グラデーションの世界の中で/又吉直樹『夜を乗り越える』
今日もまた、新しい1日がはじまります。
すっきりと目が覚める朝もあれば、どうにも身体がだるくて、思うように動けない朝もあったり。
身体はどこも痛くないのに、見えない奥の部分のもやもやが一向に消えてくれず、しばらくぼーっとしてしまったり。
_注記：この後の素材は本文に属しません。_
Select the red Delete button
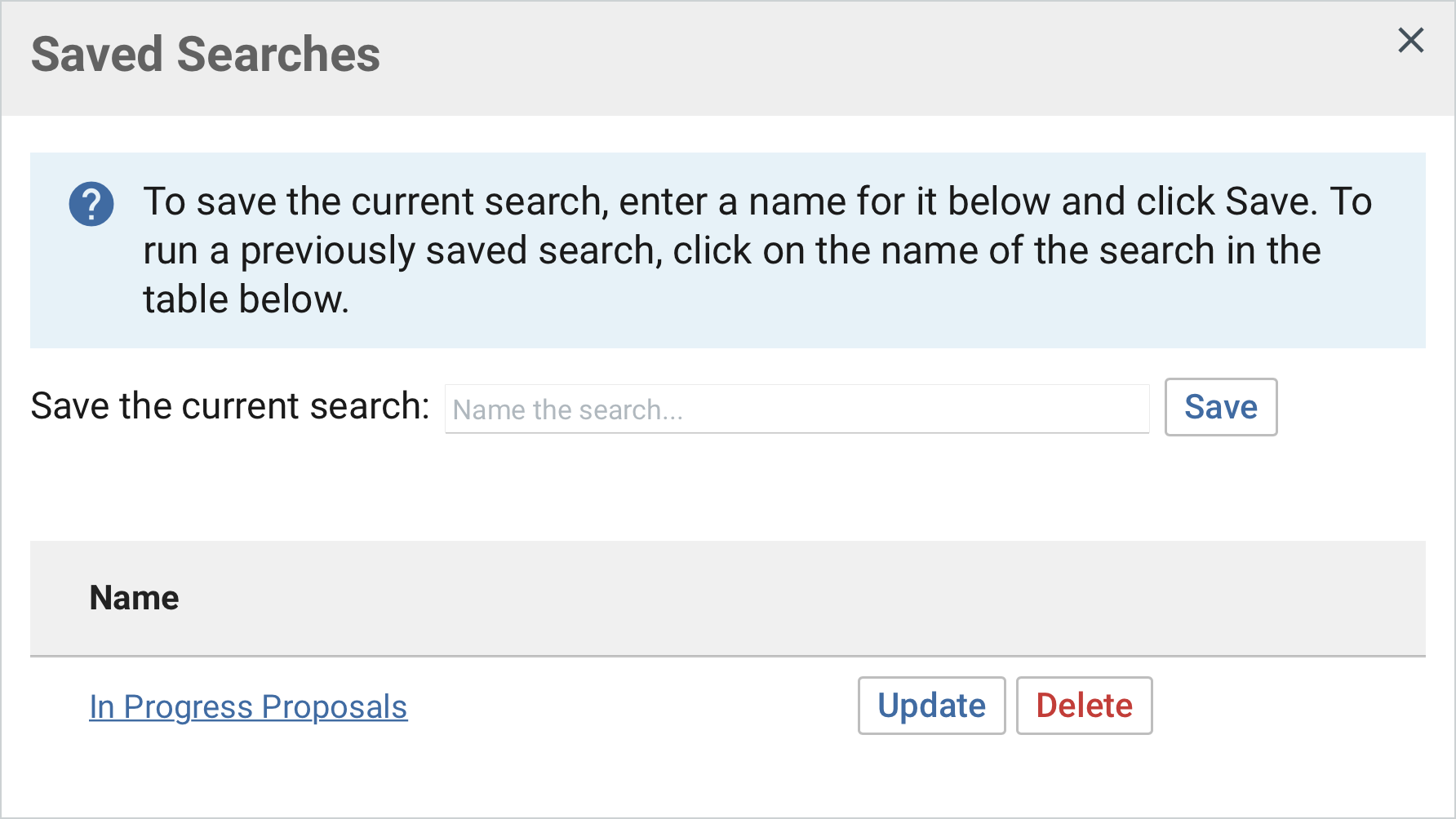Screen dimensions: 1456x819 tap(1084, 706)
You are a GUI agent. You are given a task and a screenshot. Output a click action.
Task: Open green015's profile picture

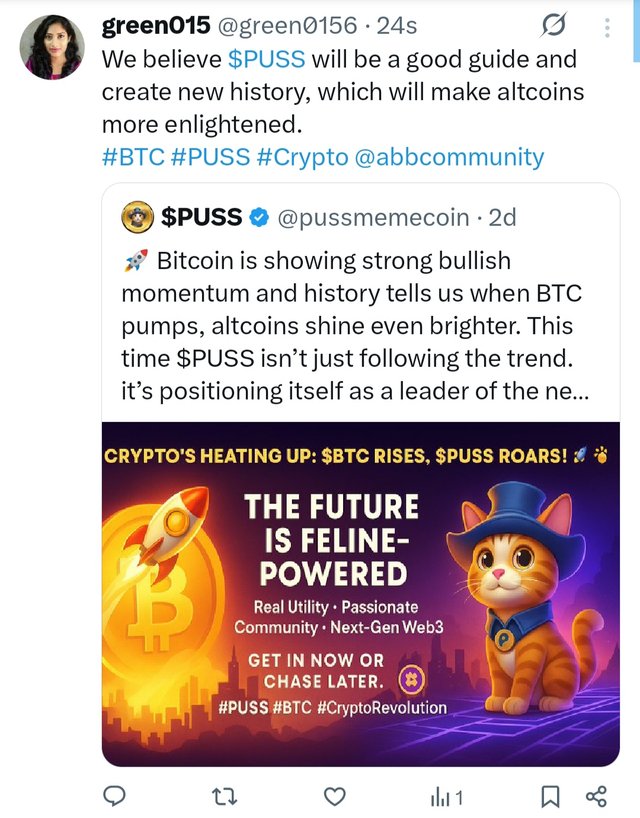pos(55,47)
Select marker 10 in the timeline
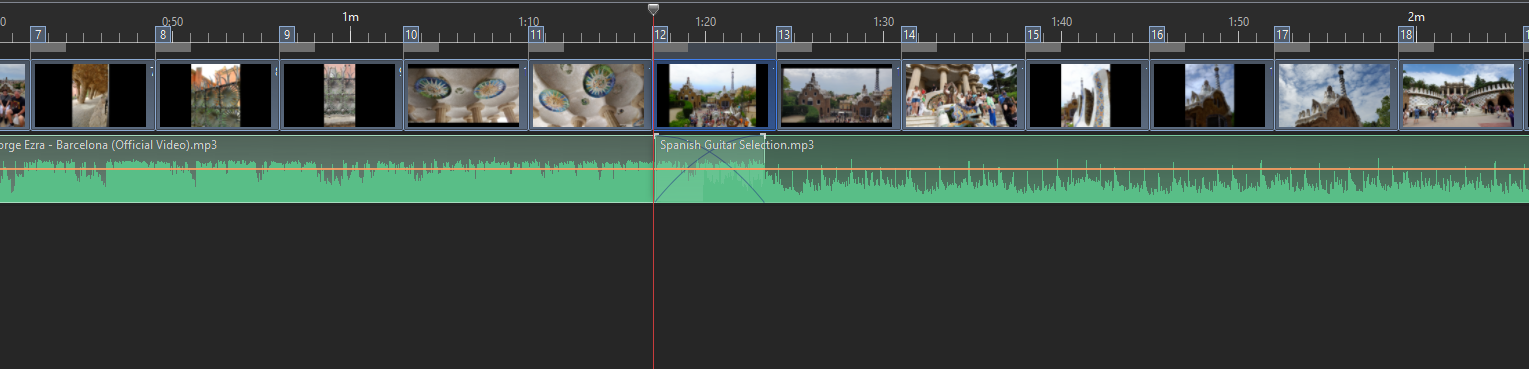Screen dimensions: 1529x369 [411, 34]
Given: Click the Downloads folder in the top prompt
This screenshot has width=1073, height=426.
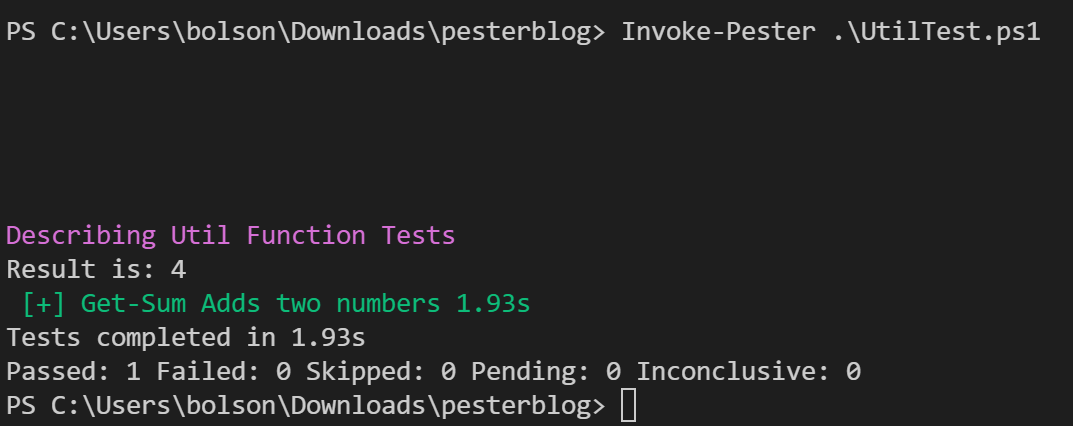Looking at the screenshot, I should click(x=359, y=31).
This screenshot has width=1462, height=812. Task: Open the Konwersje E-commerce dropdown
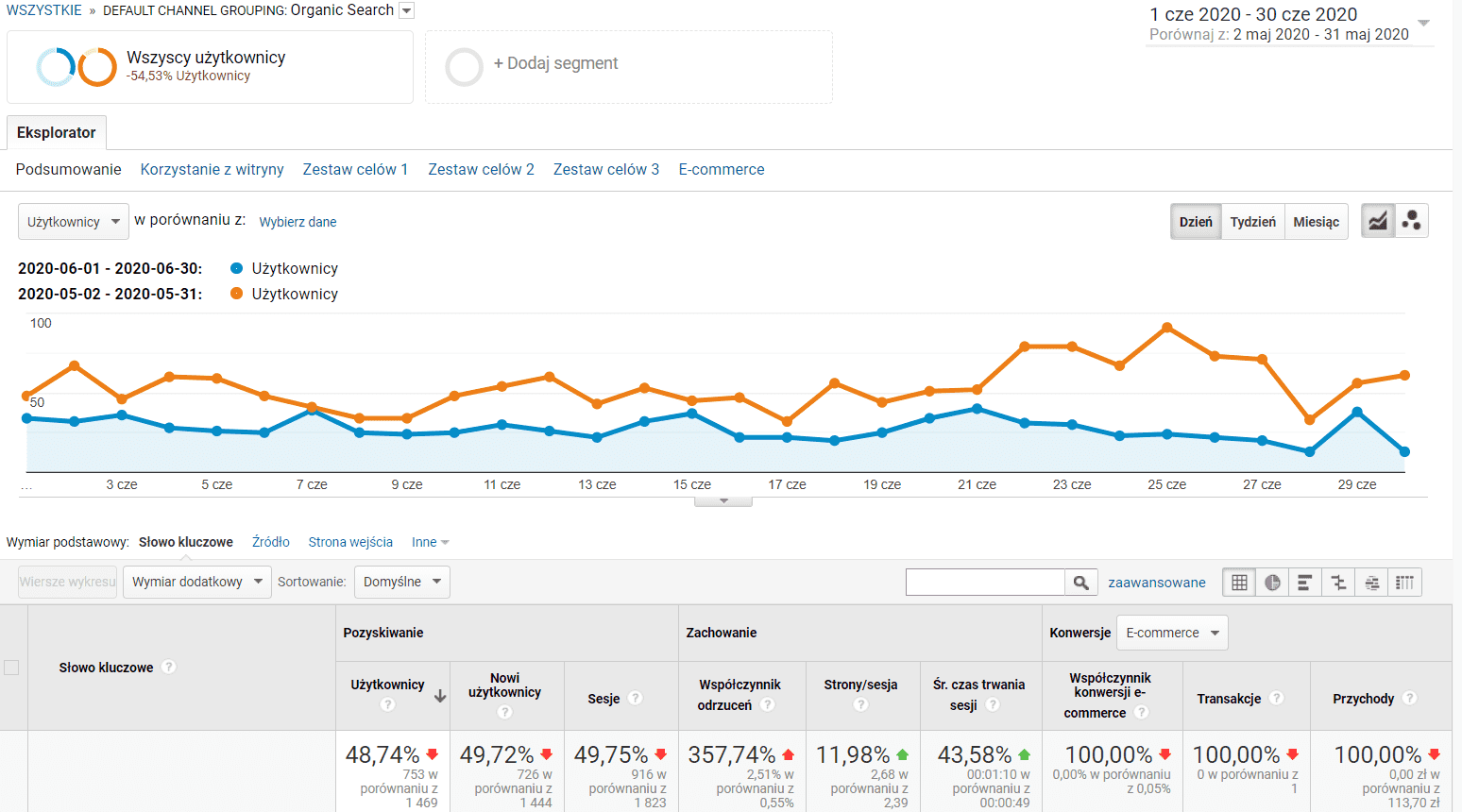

そんな、どうにも良い波にのれない1日のはじまりに、ふと思い出す言葉があります。
悩むことは大切です。正解、不正解だけではなく、どうしようもない状況というのが存在することを知って欲しい。世界は白と黒の二色ではなく、グラデーションです。二択ではありません。二次元ですらありません。それを表現するために言葉があり、文学があります。(又吉直樹『夜を乗り越える』より)
白と黒の間はグレーとも言い切れなくて、
きっとうすーいグレーもあれば、
ほぼ黒だけど黒ではない、色もあるのだと思います。
なんと名前をつけたら良いのかわからない色ばかりで、
私たちの毎日はできているのかもしれません。
そもそも、それに名前をつけることすら必要ないのに、
誰から言われたわけでもなく、むりくりに名前をつけようとしているのかも。
わからないものはわからない。
それは今わからないだけで、きっといつかわかる日が来るのかもしれない。
でもわかろうとすることだけは、やめたくないなあと思うのです。
もし何か今、はっきりさせたくてもできないことがあるのなら、
今はもうしばらくグラデーションを楽しんでいても良いのかも。
今日の私もまた、なんとも名前のつけようのない色のグラデーションに包まれて、こうして1日がはじまりそうです。